Evidentemente pode-se ver a proporcionalidade em tudo que Jesus disse ("como também", "com a mesma medida", "assim será tratado, se..."). Porém, a proporção divina é ligada à misericórdia. Em suma, a justiça de Deus é a misericórdia do homem. Ou seja, quanto mais misericordioso é um homem, mais misericordioso Deus será com ele. Os egípcios já entendiam isso quando contavam suas histórias sobre o deus Anúbis, que pesava o coração das pessoas depois que morriam em um prato de uma balança, a qual tinha, no outro prato, uma pena. Se o coração fosse mais leve que a pena, a pessoa iria para o paraíso; senão, a pessoa seria devorada por um demônio (Ammit). Vemos que o que era pesado era o coração da pessoa (curiosidade: A balança, como sinônimo de justiça, também era da cultura grega, onde o símbolo é associado à deusa Nêmesis).

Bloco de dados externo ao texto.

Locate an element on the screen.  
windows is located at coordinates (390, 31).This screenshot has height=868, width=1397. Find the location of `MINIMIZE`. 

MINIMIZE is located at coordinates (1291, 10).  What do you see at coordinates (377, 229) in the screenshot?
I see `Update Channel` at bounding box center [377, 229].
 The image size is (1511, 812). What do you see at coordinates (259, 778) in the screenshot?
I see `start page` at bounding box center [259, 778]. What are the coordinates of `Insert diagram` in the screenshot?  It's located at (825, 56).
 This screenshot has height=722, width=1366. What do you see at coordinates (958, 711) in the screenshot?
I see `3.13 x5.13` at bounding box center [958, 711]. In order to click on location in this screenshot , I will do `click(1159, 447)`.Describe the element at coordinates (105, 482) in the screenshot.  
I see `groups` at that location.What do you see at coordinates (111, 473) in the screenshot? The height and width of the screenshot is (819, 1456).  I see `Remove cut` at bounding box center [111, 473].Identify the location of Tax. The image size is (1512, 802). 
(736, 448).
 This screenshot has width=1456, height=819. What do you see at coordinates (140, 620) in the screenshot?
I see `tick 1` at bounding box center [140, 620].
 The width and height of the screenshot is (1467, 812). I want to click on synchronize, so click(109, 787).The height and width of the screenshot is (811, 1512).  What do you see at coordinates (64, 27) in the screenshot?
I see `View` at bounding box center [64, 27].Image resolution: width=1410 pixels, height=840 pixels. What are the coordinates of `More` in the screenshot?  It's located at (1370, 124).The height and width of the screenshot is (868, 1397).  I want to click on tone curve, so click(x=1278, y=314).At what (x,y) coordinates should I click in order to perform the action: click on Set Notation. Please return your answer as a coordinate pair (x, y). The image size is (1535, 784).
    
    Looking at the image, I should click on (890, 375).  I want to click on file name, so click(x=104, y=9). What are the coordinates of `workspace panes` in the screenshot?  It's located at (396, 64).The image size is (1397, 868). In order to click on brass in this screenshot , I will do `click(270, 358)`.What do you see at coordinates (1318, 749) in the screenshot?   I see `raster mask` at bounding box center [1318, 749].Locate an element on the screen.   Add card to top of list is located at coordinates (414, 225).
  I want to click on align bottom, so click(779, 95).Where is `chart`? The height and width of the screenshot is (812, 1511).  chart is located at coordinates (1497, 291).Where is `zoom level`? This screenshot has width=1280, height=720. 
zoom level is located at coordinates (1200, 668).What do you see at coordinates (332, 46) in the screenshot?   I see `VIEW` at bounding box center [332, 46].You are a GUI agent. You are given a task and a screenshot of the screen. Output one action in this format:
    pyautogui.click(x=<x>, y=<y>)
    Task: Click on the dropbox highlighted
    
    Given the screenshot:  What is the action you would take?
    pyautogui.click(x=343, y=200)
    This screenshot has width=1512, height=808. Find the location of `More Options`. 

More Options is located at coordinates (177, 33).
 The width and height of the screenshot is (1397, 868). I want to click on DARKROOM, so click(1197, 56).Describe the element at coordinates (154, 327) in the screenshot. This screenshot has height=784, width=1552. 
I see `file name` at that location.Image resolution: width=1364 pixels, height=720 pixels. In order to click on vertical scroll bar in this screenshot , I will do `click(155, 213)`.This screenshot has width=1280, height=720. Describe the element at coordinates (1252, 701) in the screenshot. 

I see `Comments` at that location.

Se a justiça de Deus fosse a justiça que costumamos pensar (essa mentalidade medieval, onde o pecado recebe punição em vida) mesmo assim, seria misericórdia! Afinal, em Mt 5, 29s, fala que se nosso olho ou nossa mão nos leva a pecar, devemos arrancá-los para não irmos inteiramente para o inferno. Ora, se Deus tira alguma coisa de nossa vida mediante o pecado que cometemos para que não pequemos mais e, assim, possamos viver a eternidade no céu, Ele prova, mais uma vez, a imensa misericórdia que tem para conosco! Particularmente, porém, eu acredito mais que comemos lama porque nos afastamos de Deus, não porque Ele dá lama para comermos porque pecamos (Lc 15, 11-32).
Em suma, Deus é justo, mas a Justiça de Deus está intimamente relacionada à Misericórdia. Deus não é injusto ou caprichoso, na verdade, nosso olhar sobre Justiça que precisa ser ampliado.